Solutions

1. BFS (Breadth-First Search) Traversal

"""
# Definition for a Node.
class Node(object):
    def __init__(self, val=None, children=None):
        self.val = val
        self.children = children
"""

"""
# Definition for a binary tree node.
class TreeNode(object):
    def __init__(self, x):
        self.val = x
        self.left = None
        self.right = None
"""

class Codec:
    def encode(self, root):
        """Encodes an n-ary tree to a binary tree.
        """
        if not root:
            return None

        rootNode = TreeNode(root.val)
        queue = deque([(rootNode, root)])

        while queue:
            parent, curr = queue.popleft()
            prevBNode = None
            headBNode = None
            # traverse each child one by one
            for child in curr.children:
                newBNode = TreeNode(child.val)
                if prevBNode:
                    prevBNode.right = newBNode
                else:
                    headBNode = newBNode
                prevBNode = newBNode
                queue.append((newBNode, child))

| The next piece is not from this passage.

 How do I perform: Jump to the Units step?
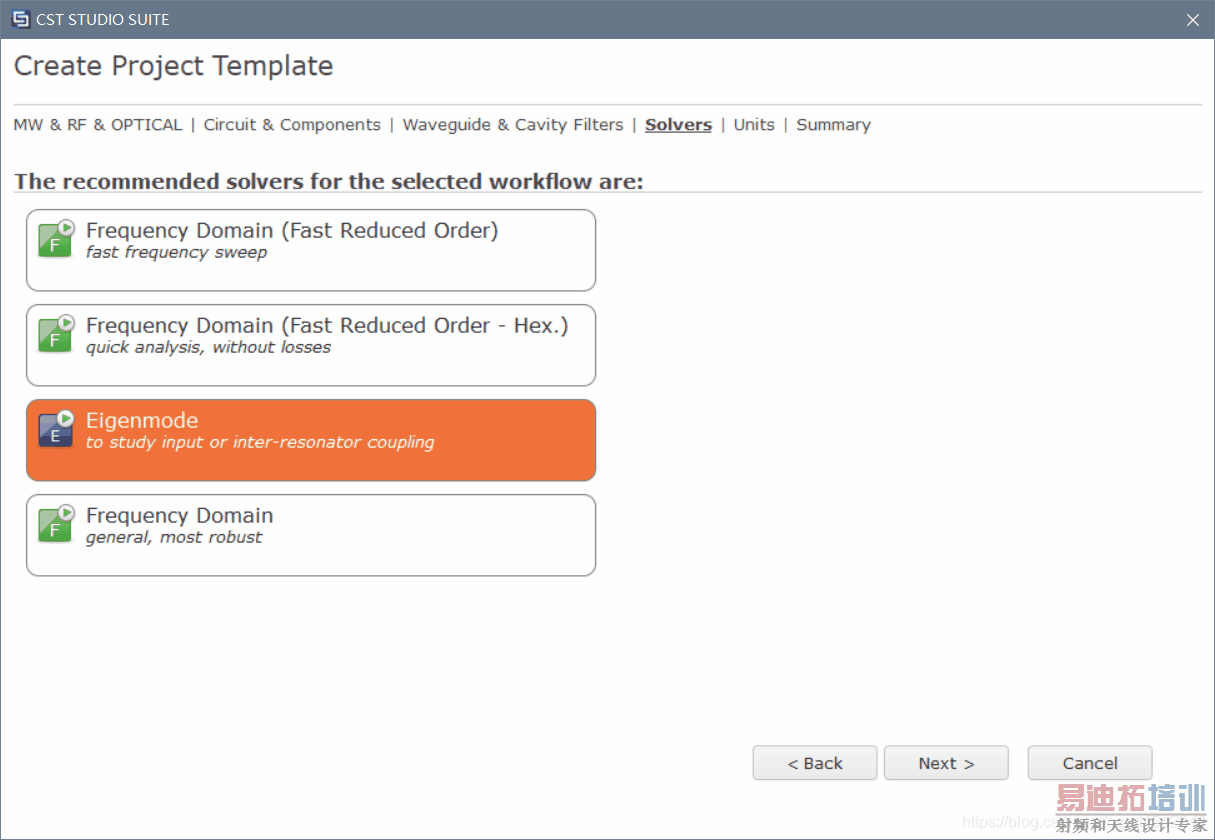click(754, 125)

            # use the first child in the left node of parent
            parent.left = headBNode

        return rootNode


    def decode(self, data):
        """Decodes your binary tree to an n-ary tree.
        """
        if not data:
            return None

        # should set the default value to [] rather than None,
        # otherwise it wont pass the test cases.
        rootNode = Node(data.val, [])

        queue = deque([(rootNode, data)])

        while queue:
            parent, curr = queue.popleft()

            firstChild = curr.left
            sibling = firstChild

            while sibling:
                # Note: the initial value of the children list should not be None, which is assumed by the online judge.
                newNode = Node(sibling.val, [])
                parent.children.append(newNode)
                queue.append((newNode, sibling))
                sibling = sibling.right

        return rootNode

Time & Space Complexity

Time complexity: $O(N)$
Space complexity:
- encode() : $O(L)$ .
- decode() : $O(L)$ .
- Since $L$ is proportional to $N$ in the worst case, we could further generalize the space complexity to $O(N)$ .

Where $N$ is the number of nodes in the N-ary tree, and $L$ is the maximum number of nodes that reside at the same level.

2. DFS (Depth-First Search) Traversal

"""
# Definition for a Node.
class Node(object):
    def __init__(self, val=None, children=None):
        self.val = val
        self.children = children
"""

"""
# Definition for a binary tree node.
class TreeNode(object):
    def __init__(self, x):
        self.val = x
        self.left = None
        self.right = None
"""

class Codec:

    def encode(self, root):
        """Encodes an n-ary tree to a binary tree.
        """
        if not root:
            return None

        rootNode = TreeNode(root.val)
        if len(root.children) > 0:
            firstChild = root.children[0]
            rootNode.left = self.encode(firstChild)

        # the parent for the rest of the children
        curr = rootNode.left

        # encode the rest of the children
        for i in range(1, len(root.children)):
            curr.right = self.encode(root.children[i])
            curr = curr.right

        return rootNode


    def decode(self, data):
        """Decodes your binary tree to an n-ary tree.
        """
        if not data:
            return None

        rootNode = Node(data.val, [])

        curr = data.left
        while curr:
            rootNode.children.append(self.decode(curr))
            curr = curr.right

        return rootNode

Time & Space Complexity

Time complexity: $O(N)$
Space complexity: $O(D)$
- Since $D$ is proportional to $N$ in the worst case, we could further generalize the space complexity to $O(N)$
- Unlike the BFS algorithm, we don't use the queue data structure in the DFS algorithm. However, implicitly the algorithm would consume more space in the function call stack due to the recursive function calls.
- And this consumption of call stack space is the main space complexity for our DFS algorithm. As we can see, the size of the call stack at any moment is exactly the number of level where the currently visited node resides, e.g. for the root node (level 0), the recursive call stack is empty.

Where $N$ is the number of nodes in the N-ary tree, and $D$ is the depth of the N-ary tree.